Lines to restate from the data below: from the one containing "You are a computer-use" to the one containing "Instruction: Reload the", both included. Give them again exactly, and only them.

● **THE RECORDS**:
··········
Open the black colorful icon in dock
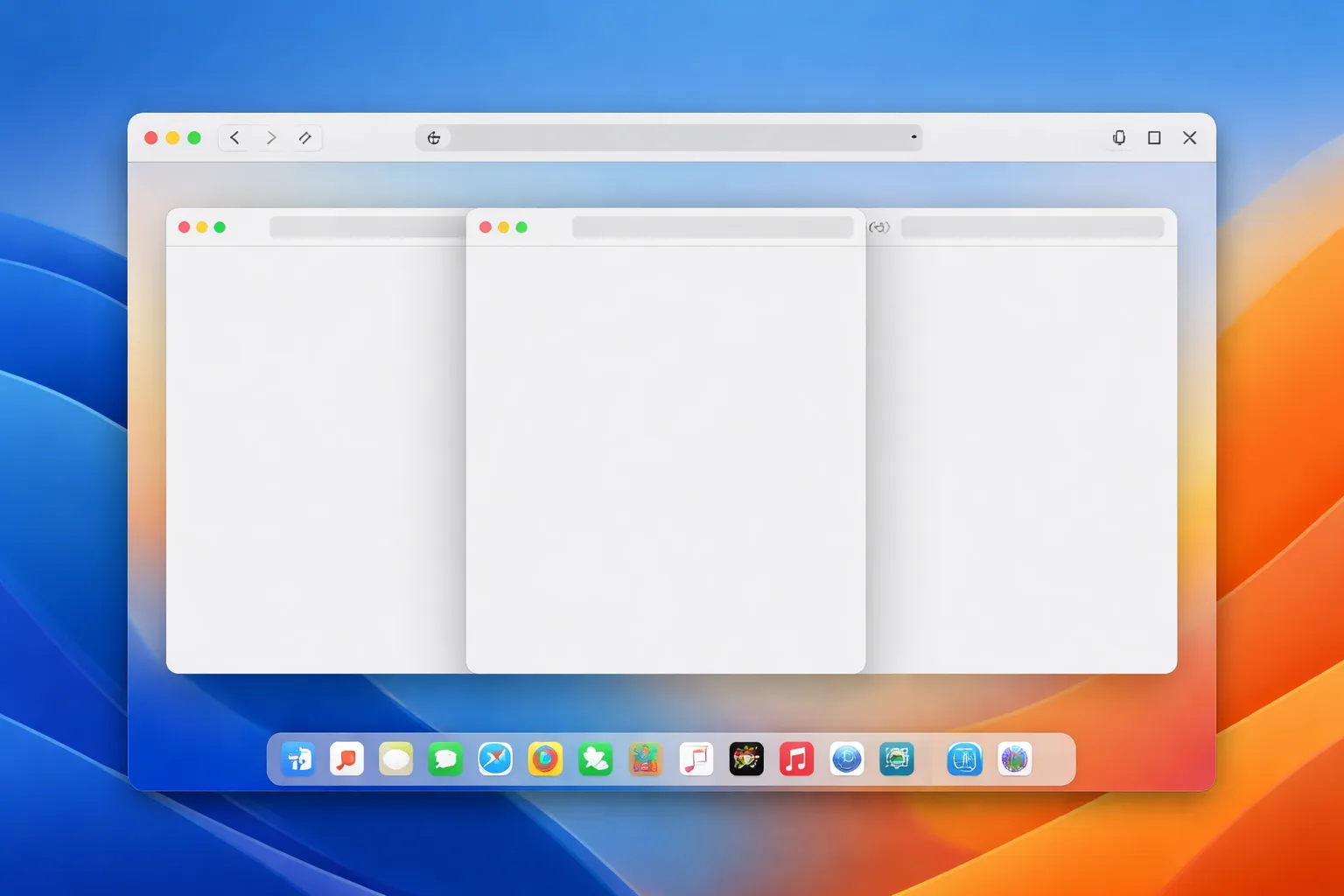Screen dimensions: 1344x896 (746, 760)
··········
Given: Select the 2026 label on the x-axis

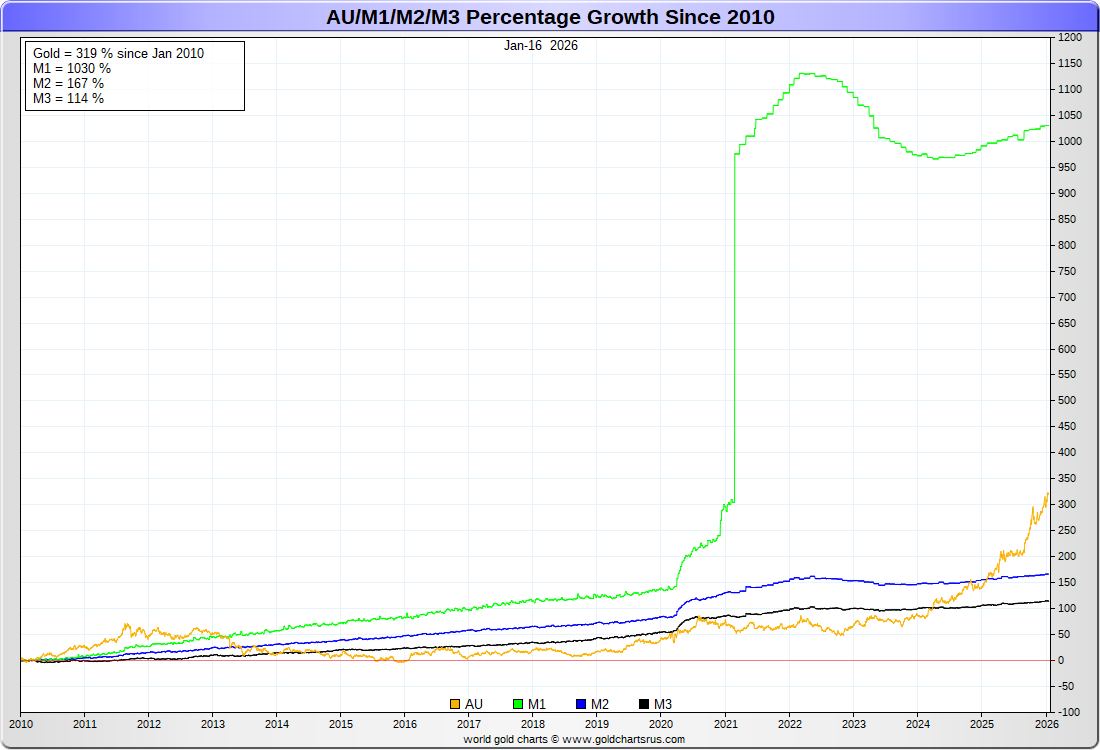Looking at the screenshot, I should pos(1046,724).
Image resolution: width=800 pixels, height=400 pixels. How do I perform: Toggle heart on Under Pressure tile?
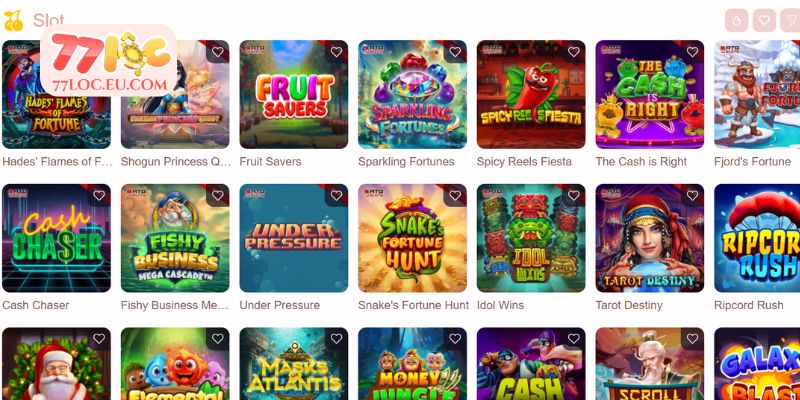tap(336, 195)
··········
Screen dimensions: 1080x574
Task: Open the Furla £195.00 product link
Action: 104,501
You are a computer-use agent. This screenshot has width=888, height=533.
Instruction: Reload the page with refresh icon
··········
● **ANSWER TO THE PROBLEM**:
You are a computer-use agent. This screenshot has width=888, height=533.
Instruction: Reload the page with refresh icon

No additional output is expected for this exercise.